5. Travel: like any long-distance relationship, frequent travel and face-time is critical to establishing a person-to-person working relationship. for instance, same words have different meaning if they come from someone you know rather than from someone you’ve never met, simple as that. people often kickoff a transition using a week-long ‘transfer-of-information’ sessions and expect that henceforth, everything would be nice-and-dandy. during the transition period, people often attach certain metal picture and adjectives to each other (e.g. ‘he is talkative’ or ’she is a geek’), and those tags last far longer after the memory of the person has faded. there starts the trouble, when the pre-determined adjectives drive one’s picture of the other. as such, in an interdependent organization, frequent renewal of the working relationship is extremely crucial.

6. Burnout: for coordinated projects across continents, people do burn-out taking night time calls. most of personal lives unfold in the evenings, and the rhythm of life is seriously disrupted even at two nights a week. it’s worse if some of the folks on the call are at a significantly higher level of discomfort than others – they simply don’t share the sense of urgency to keep the calls to-the-point. these calls are unavoidable, so it’s important to have a structure for maximizing the productivity.

7. Asynchronous communication: set up proper message boards, intranets, doc shares, workspaces, or whatever makes the asynchronous communication a bit easier. invest in documenting everything *before* the plans are executed.

8. Establish redundency: have a good bench strength. have a farm system to develop the talent required to sustain the competency.
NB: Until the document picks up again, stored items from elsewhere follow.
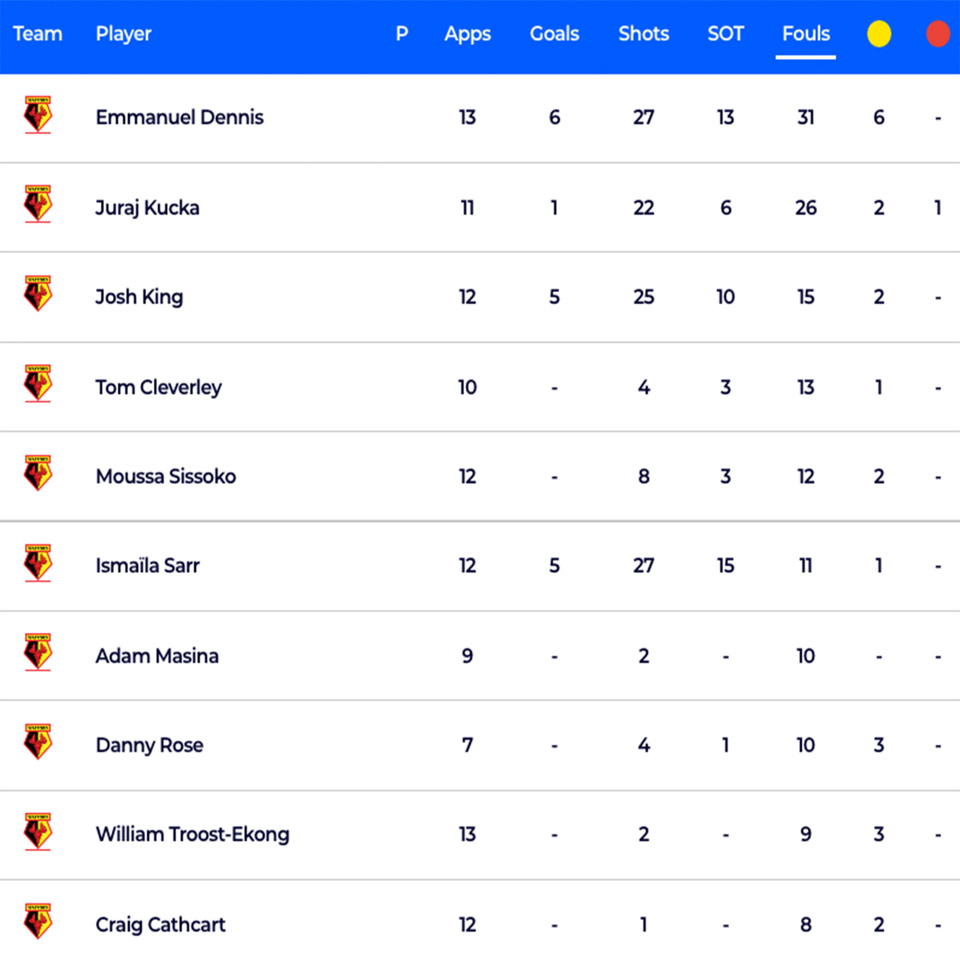Sort table by Shots header
The width and height of the screenshot is (960, 960).
(643, 34)
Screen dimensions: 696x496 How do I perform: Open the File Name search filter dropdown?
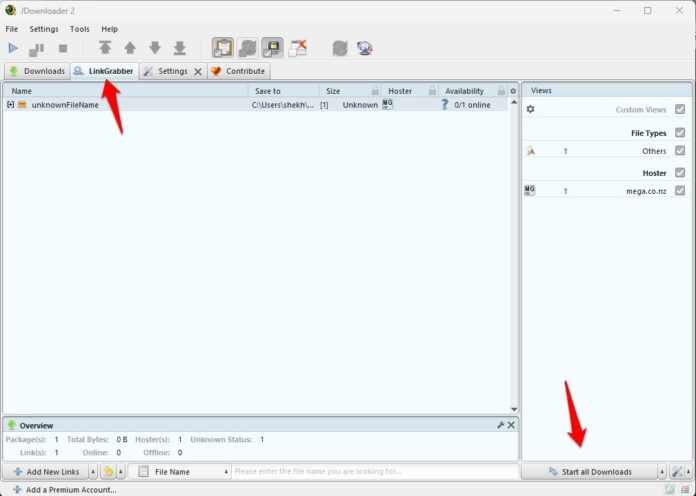[x=226, y=471]
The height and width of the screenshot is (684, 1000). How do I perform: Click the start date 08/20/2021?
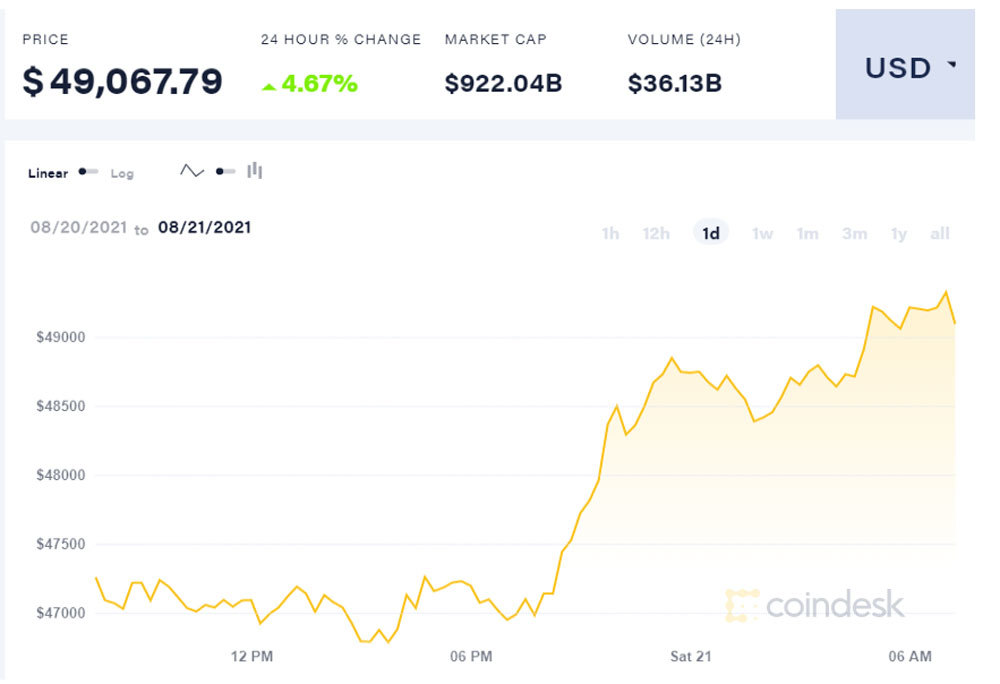click(x=78, y=227)
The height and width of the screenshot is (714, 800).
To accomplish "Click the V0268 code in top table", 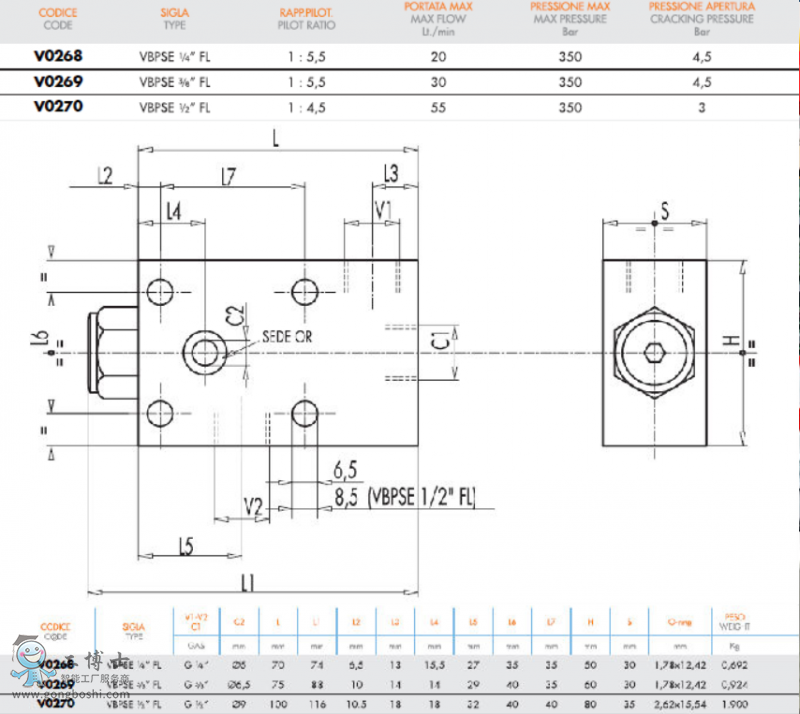I will tap(58, 57).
9. Dual echo chambers: the emails and words on phone don’t convey the difference between someone meaning ‘dude you are smoking something man’ from ‘i don’t think so’ from ‘i didn’t think so’. aside from that, the hallway conversations and sidebars in meetings amplify completely different parts of spectrum of signals that the business continuously emits, and those differences don’t come out until its too late. when they do, it’s in a charged up environment, to the detriment of the entire business.